• Chornobyl accident;
  • Chernobyl;
  • thyroid cancer;
  • pathology;
  • papillary carcinoma;
  • radiation;
  • latency



The Ukrainian American Cohort Study evaluated the risk of thyroid disorders in a group of individuals who were younger than age 18 years at the time of the Chornobyl (Chernobyl) accident. In this article, the authors describe the pathology of thyroid carcinomas detected in the first screening.


From 1998 to 2000, 13,243 individuals completed the first cycle of screening examinations. Eighty patients underwent surgery between 1998 and 2004. Intraoperative and postoperative pathologic studies were performed at the Institute of Endocrinology and Metabolism, Kyiv.


Pathologic analysis revealed 45 thyroid carcinomas, including 43 papillary thyroid carcinomas (PTCs) (95.6%) and 2 follicular thyroid carcinomas (FTCs) (4.4%). TNM classification (5th edition) of the PTCs included 8 T1 tumors (18.6%), 16 T2 tumors (37.2%), and 19 T4 tumors (44.2%). Fifteen PTCs (34.9%) were N1a,N1b, and 3 PTCs (7.0%) were M1. Among the PTCs, 8 exhibited the classical papillary histologic pattern (18.6%), 14 exhibited a follicular histologic pattern (32.6%), 5 exhibited a solid histologic pattern (11.6%), and 16 exhibited a mixed histologic pattern (37.2%). Both FTCs had a microfollicular-solid structure. Eleven of 20 cohort members who underwent surgery before the first screening had PTCs. Regional metastases (63.6%) and distant metastases (18.2%) were more common in this group.

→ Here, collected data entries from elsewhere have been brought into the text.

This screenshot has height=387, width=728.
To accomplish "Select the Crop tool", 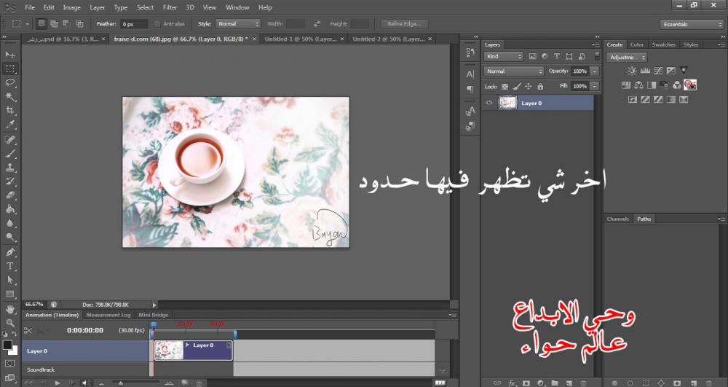I will click(x=10, y=110).
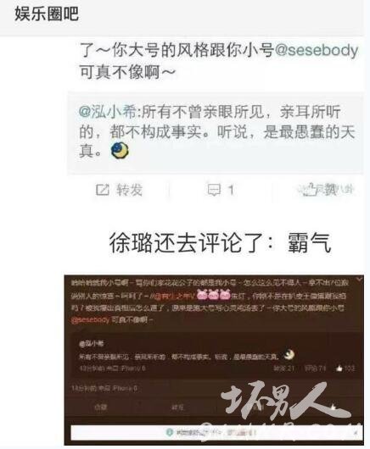Screen dimensions: 370x449
Task: Click 评论 count in dark screenshot
Action: pos(315,369)
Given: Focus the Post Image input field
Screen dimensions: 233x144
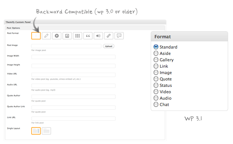Looking at the screenshot, I should (66, 46).
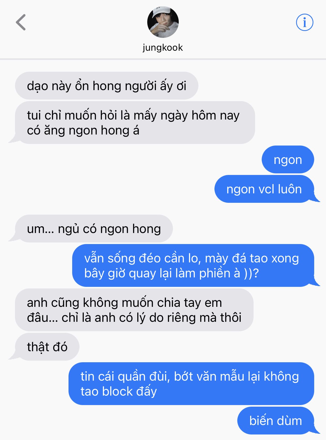Tap the "ngon vcl luôn" bubble

264,189
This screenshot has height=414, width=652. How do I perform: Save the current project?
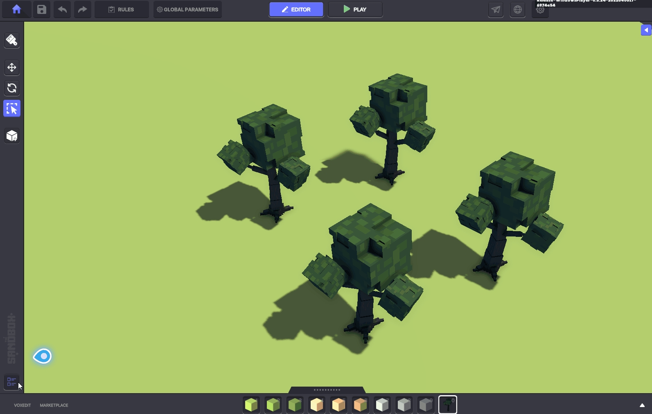(42, 9)
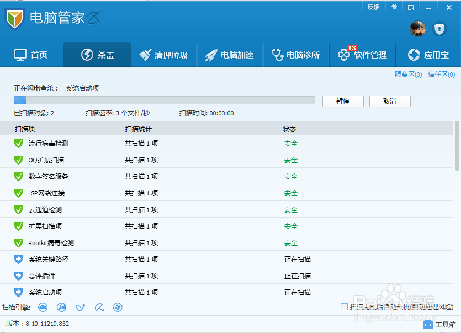The height and width of the screenshot is (333, 461).
Task: Open the skin change (shirt) icon
Action: point(394,7)
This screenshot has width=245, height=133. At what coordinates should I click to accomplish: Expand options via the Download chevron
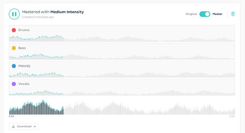pos(35,127)
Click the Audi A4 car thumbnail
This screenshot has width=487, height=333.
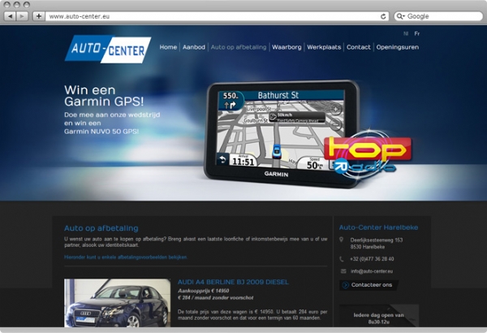(x=117, y=303)
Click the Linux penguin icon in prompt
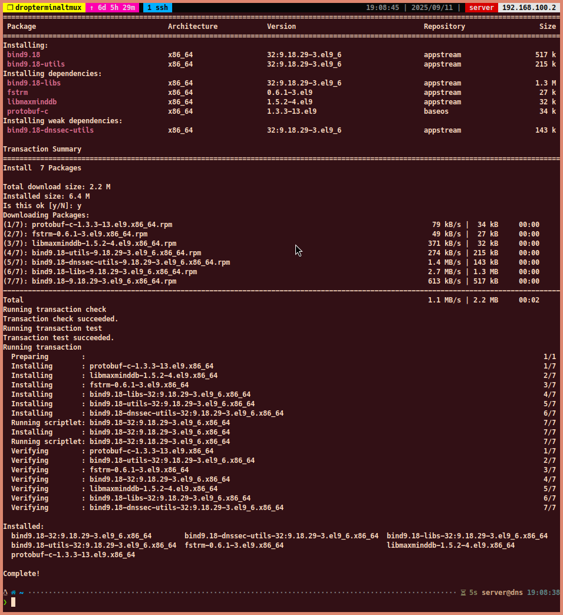 click(x=5, y=593)
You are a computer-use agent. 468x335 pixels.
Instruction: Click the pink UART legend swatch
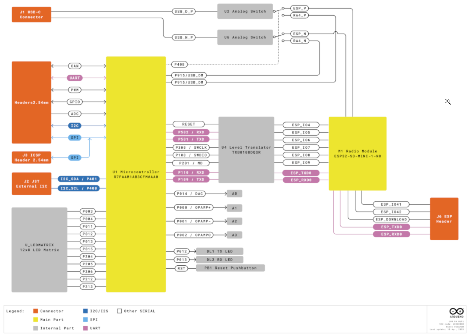86,328
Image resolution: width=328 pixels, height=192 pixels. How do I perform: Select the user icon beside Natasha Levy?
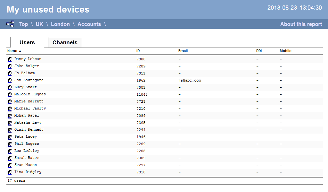(x=9, y=122)
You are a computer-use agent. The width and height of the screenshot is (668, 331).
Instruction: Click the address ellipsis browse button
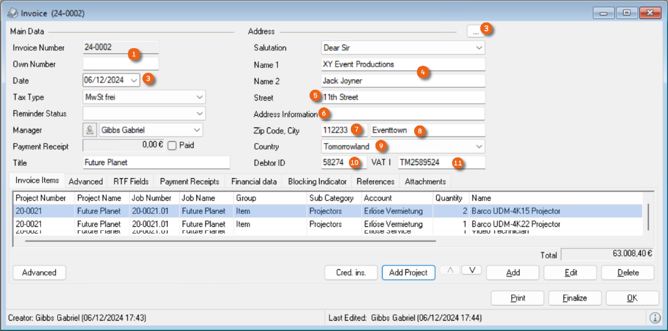point(476,31)
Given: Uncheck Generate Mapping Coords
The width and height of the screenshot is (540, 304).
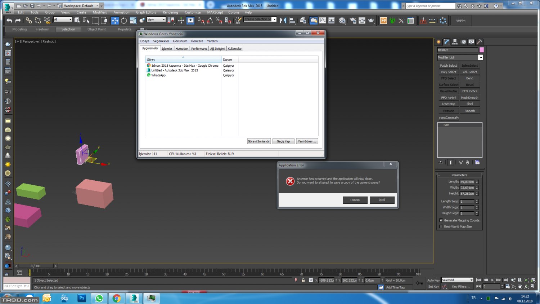Looking at the screenshot, I should (x=441, y=220).
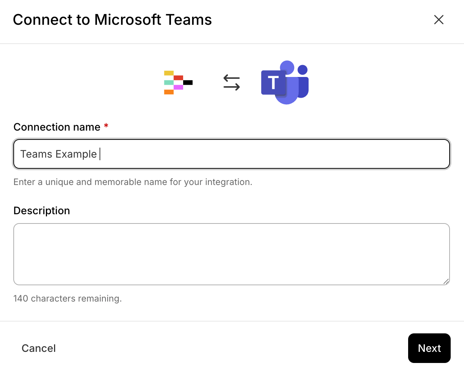Viewport: 464px width, 370px height.
Task: Click the colorful striped app logo
Action: [x=178, y=83]
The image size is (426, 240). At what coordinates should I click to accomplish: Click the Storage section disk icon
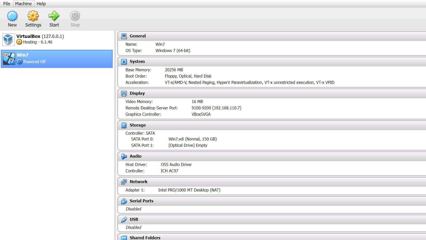tap(124, 125)
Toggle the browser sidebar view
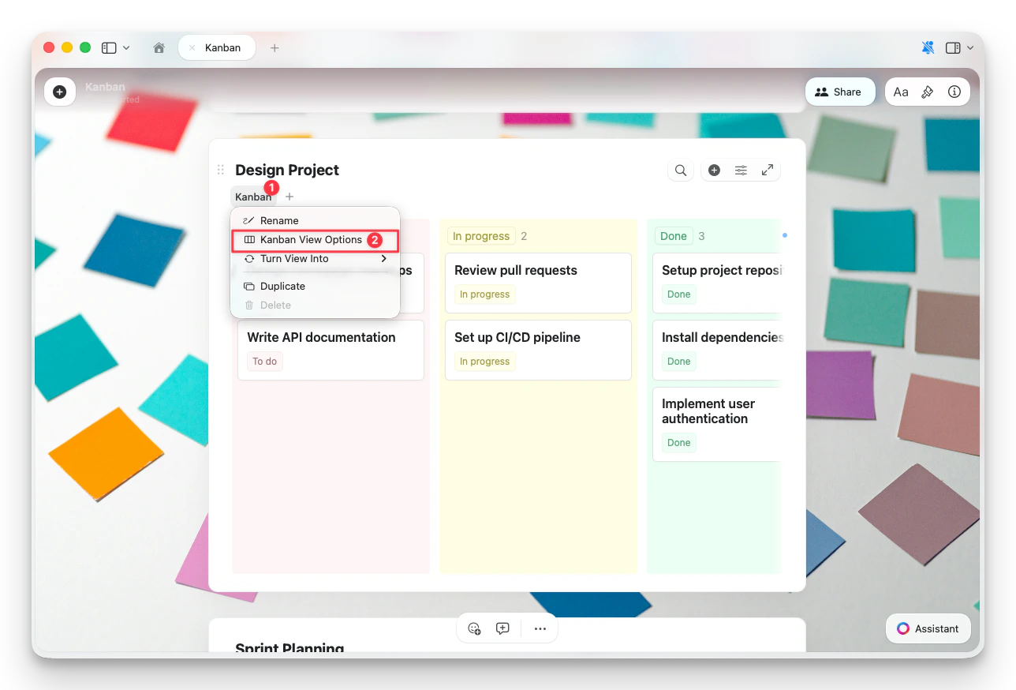This screenshot has height=690, width=1016. (110, 47)
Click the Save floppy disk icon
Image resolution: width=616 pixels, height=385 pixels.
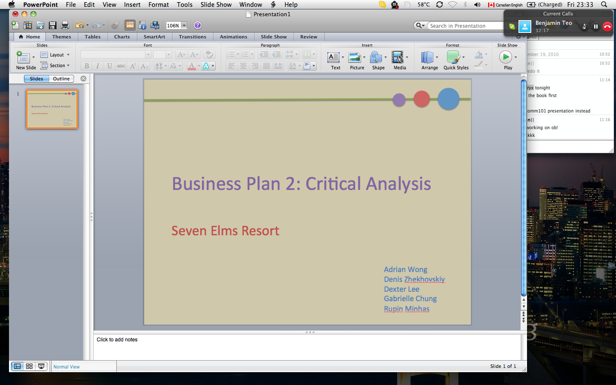[x=53, y=26]
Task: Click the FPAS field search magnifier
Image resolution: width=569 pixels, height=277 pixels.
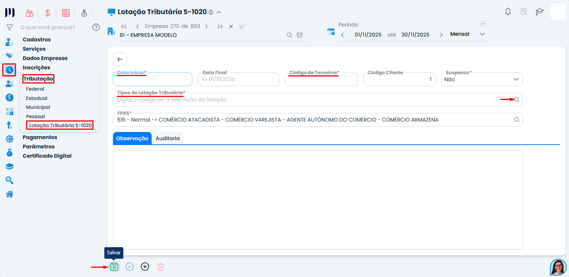Action: click(x=516, y=120)
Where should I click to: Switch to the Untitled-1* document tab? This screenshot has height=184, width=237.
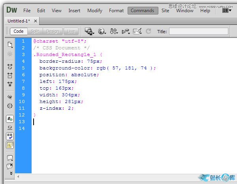click(19, 21)
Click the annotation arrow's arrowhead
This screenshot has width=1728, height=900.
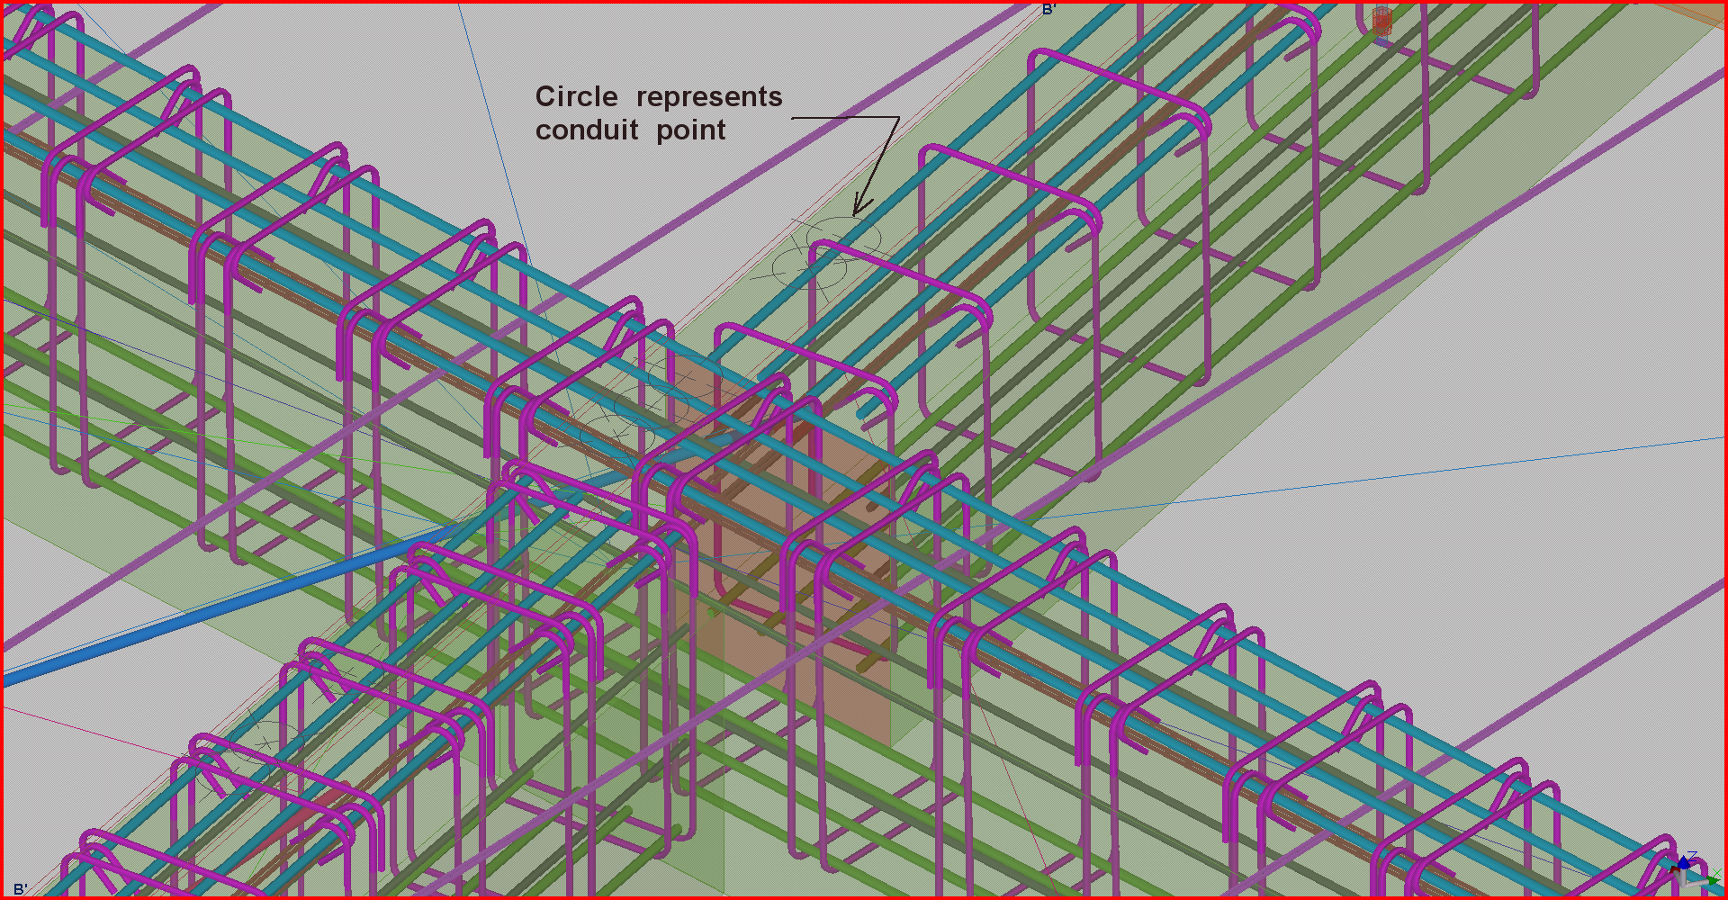coord(859,209)
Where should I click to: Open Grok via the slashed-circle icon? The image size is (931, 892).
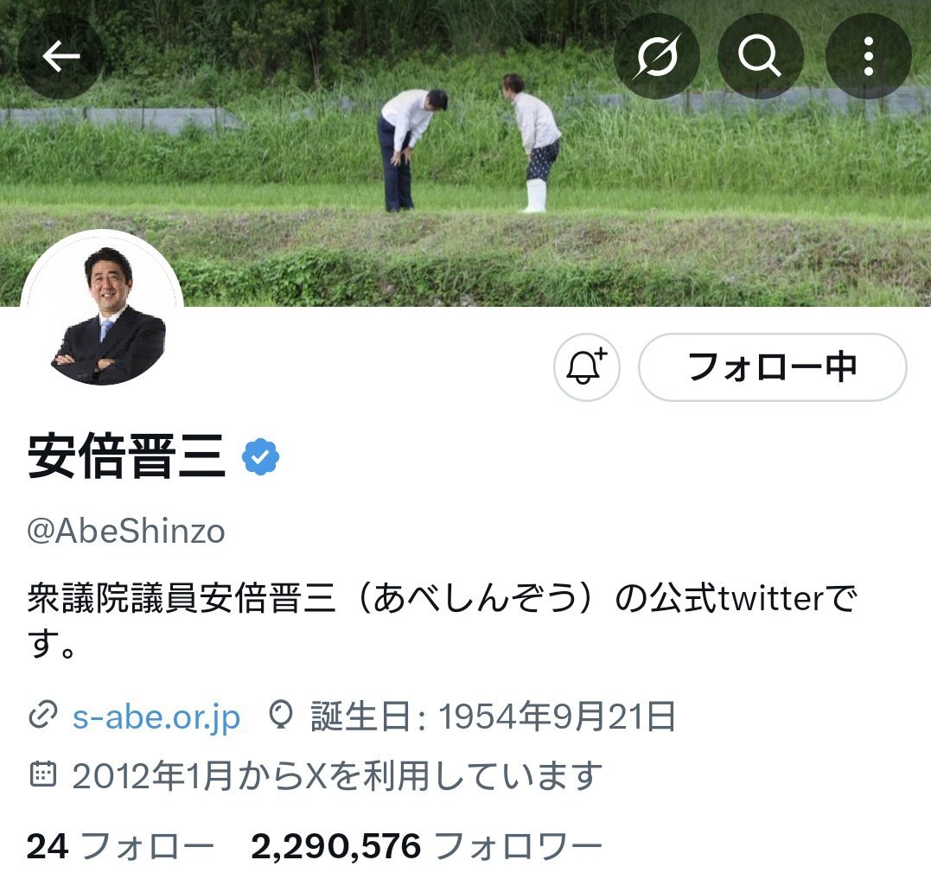656,56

Multifocal growth, lymphatic and blood vessel invasion, extrathyroid spread, and regional and distant metastases were more frequent in less differentiated PTCs (>30% solid structure). Small carcinomas (≤10 mm) comprised 23.3% of PTCs, and most of those (8 of 10 small carcinomas; 80%) were of the papillary-follicular subtype and therefore were more differentiated. The solid subtype of PTC was associated with shorter latency, especially in individuals who were diagnosed before the first screening. The histology of post-Chornobyl cancers is changing with time. Cancer 2006. Published 2006 by the American Cancer Society.